**EXTRACTED DATA**
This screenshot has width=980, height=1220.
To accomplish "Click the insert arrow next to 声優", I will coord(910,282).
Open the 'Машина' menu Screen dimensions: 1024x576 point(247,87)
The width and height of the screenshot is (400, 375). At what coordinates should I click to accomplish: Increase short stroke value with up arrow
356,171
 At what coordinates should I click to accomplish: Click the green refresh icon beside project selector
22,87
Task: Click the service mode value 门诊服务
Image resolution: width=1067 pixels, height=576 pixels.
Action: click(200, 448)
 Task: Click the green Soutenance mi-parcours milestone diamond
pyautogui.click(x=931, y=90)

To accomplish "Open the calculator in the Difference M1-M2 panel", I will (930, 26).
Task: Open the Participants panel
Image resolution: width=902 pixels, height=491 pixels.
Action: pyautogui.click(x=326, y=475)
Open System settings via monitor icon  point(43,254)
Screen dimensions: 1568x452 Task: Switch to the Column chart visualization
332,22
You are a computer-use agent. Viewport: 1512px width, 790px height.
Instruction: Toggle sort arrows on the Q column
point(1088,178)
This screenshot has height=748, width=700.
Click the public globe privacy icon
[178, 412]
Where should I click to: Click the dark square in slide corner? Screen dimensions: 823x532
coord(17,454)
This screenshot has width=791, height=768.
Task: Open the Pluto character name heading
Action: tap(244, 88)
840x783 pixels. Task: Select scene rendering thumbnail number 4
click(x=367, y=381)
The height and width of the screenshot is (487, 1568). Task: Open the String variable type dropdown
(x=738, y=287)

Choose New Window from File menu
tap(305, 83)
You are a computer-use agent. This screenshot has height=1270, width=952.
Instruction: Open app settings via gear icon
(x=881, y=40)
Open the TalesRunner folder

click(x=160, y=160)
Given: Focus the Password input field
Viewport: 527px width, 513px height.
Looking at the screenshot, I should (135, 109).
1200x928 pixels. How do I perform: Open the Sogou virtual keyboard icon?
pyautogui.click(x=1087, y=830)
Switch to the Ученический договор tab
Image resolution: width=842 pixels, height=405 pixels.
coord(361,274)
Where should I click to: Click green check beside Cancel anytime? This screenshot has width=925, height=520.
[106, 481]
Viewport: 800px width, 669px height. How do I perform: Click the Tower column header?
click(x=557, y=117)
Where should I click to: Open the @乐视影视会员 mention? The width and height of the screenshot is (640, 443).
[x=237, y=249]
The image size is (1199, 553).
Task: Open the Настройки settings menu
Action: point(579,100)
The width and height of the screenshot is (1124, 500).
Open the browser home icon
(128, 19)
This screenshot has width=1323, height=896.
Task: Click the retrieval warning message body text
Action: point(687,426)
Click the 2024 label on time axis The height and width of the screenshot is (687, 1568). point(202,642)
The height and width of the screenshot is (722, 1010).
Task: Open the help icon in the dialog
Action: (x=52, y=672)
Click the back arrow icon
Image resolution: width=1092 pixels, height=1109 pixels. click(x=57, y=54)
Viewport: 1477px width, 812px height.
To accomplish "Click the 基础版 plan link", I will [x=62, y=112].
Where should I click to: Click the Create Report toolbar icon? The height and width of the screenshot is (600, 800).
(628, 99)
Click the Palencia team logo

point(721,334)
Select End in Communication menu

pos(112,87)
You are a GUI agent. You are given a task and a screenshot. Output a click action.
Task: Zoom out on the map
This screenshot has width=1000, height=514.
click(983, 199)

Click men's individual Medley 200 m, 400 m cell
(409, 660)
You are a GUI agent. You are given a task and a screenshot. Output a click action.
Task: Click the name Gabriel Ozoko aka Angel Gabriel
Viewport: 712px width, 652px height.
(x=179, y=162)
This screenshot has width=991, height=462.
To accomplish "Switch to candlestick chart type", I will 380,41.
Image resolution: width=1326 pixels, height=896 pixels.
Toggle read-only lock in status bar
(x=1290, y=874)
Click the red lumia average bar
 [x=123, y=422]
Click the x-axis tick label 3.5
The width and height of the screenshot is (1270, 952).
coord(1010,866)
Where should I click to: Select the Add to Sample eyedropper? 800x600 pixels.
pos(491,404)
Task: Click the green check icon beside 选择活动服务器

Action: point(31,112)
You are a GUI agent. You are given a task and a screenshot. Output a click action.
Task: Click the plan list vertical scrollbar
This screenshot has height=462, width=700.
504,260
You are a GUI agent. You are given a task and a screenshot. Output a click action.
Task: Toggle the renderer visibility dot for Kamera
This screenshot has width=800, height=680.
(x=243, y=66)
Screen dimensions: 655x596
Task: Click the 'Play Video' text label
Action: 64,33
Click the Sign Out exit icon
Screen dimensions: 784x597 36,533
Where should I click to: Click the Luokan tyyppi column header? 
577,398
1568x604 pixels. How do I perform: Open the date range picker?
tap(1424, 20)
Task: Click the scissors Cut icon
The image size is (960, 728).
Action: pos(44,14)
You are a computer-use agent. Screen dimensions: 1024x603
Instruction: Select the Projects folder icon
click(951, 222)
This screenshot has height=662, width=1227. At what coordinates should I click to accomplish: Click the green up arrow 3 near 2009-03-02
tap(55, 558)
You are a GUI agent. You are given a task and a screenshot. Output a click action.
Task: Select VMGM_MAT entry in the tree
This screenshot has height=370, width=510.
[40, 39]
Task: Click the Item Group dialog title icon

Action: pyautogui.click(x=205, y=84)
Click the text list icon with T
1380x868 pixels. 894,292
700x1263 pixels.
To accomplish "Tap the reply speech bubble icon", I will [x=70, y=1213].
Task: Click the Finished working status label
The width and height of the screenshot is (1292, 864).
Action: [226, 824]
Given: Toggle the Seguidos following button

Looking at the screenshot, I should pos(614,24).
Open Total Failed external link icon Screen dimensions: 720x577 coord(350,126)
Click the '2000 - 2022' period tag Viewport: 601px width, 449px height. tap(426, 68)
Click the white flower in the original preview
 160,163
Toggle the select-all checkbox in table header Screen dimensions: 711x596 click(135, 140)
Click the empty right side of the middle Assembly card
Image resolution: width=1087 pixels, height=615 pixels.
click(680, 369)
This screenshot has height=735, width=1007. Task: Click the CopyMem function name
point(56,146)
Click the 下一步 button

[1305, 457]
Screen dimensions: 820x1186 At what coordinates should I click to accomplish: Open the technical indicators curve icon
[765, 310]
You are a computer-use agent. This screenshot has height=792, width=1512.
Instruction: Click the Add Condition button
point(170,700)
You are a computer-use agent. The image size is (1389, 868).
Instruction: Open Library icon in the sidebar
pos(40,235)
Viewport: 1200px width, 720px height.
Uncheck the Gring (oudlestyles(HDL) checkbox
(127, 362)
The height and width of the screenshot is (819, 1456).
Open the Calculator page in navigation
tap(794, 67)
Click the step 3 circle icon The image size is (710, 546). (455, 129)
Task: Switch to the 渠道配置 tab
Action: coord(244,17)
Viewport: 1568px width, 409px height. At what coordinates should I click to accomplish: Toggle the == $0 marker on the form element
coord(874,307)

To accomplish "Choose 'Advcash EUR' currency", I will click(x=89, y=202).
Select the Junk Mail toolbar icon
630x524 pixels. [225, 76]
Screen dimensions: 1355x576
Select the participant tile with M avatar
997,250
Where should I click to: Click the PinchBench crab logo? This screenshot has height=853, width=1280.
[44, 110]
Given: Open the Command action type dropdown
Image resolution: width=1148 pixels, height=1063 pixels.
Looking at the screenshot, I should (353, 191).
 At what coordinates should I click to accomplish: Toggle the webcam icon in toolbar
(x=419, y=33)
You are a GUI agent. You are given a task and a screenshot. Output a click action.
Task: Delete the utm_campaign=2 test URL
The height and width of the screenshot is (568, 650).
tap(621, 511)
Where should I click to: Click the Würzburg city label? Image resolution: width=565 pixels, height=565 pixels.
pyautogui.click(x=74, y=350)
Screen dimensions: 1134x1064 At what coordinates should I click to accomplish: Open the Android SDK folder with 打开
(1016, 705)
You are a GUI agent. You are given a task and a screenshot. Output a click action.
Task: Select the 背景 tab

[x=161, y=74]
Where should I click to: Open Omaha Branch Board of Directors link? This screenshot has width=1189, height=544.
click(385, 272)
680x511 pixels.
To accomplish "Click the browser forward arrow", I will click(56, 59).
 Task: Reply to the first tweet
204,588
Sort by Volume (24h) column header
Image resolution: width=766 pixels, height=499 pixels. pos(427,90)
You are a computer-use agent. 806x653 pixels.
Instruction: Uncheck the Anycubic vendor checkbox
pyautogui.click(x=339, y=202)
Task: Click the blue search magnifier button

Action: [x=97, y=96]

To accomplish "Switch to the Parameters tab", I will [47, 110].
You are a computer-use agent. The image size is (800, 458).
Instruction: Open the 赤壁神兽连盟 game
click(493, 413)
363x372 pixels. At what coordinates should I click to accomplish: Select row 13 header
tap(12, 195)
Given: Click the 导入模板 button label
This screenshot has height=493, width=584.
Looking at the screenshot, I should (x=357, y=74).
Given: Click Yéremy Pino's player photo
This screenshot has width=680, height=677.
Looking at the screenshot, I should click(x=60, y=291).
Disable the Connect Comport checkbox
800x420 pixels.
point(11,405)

**ABOUT THIS EXERCISE**
Up to and including the line with "has height=1270, width=952.", print every line of the material above, starting from its first line, exactly.

**WRITTEN SOLUTION**
This screenshot has width=980, height=1220.
To accomplish "Click the insert arrow next to 声優", I will coord(910,282).
Open the 'Машина' menu Screen dimensions: 1024x576 point(247,87)
The width and height of the screenshot is (400, 375). At what coordinates should I click to accomplish: Increase short stroke value with up arrow
356,171
 At what coordinates should I click to accomplish: Click the green refresh icon beside project selector
22,87
Task: Click the service mode value 门诊服务
Image resolution: width=1067 pixels, height=576 pixels.
Action: click(200, 448)
 Task: Click the green Soutenance mi-parcours milestone diamond
pyautogui.click(x=931, y=90)

To accomplish "Open the calculator in the Difference M1-M2 panel", I will (930, 26).
Task: Open the Participants panel
Image resolution: width=902 pixels, height=491 pixels.
Action: pyautogui.click(x=326, y=475)
Open System settings via monitor icon  point(43,254)
Screen dimensions: 1568x452 Task: Switch to the Column chart visualization
332,22
You are a computer-use agent. Viewport: 1512px width, 790px height.
Instruction: Toggle sort arrows on the Q column
point(1088,178)
This screenshot has height=748, width=700.
Click the public globe privacy icon
[178, 412]
Where should I click to: Click the dark square in slide corner? Screen dimensions: 823x532
coord(17,454)
This screenshot has width=791, height=768.
Task: Open the Pluto character name heading
Action: tap(244, 88)
840x783 pixels. Task: Select scene rendering thumbnail number 4
click(x=367, y=381)
The height and width of the screenshot is (487, 1568). Task: Open the String variable type dropdown
(x=738, y=287)

Choose New Window from File menu
tap(305, 83)
You are a computer-use agent. This screenshot has height=1270, width=952.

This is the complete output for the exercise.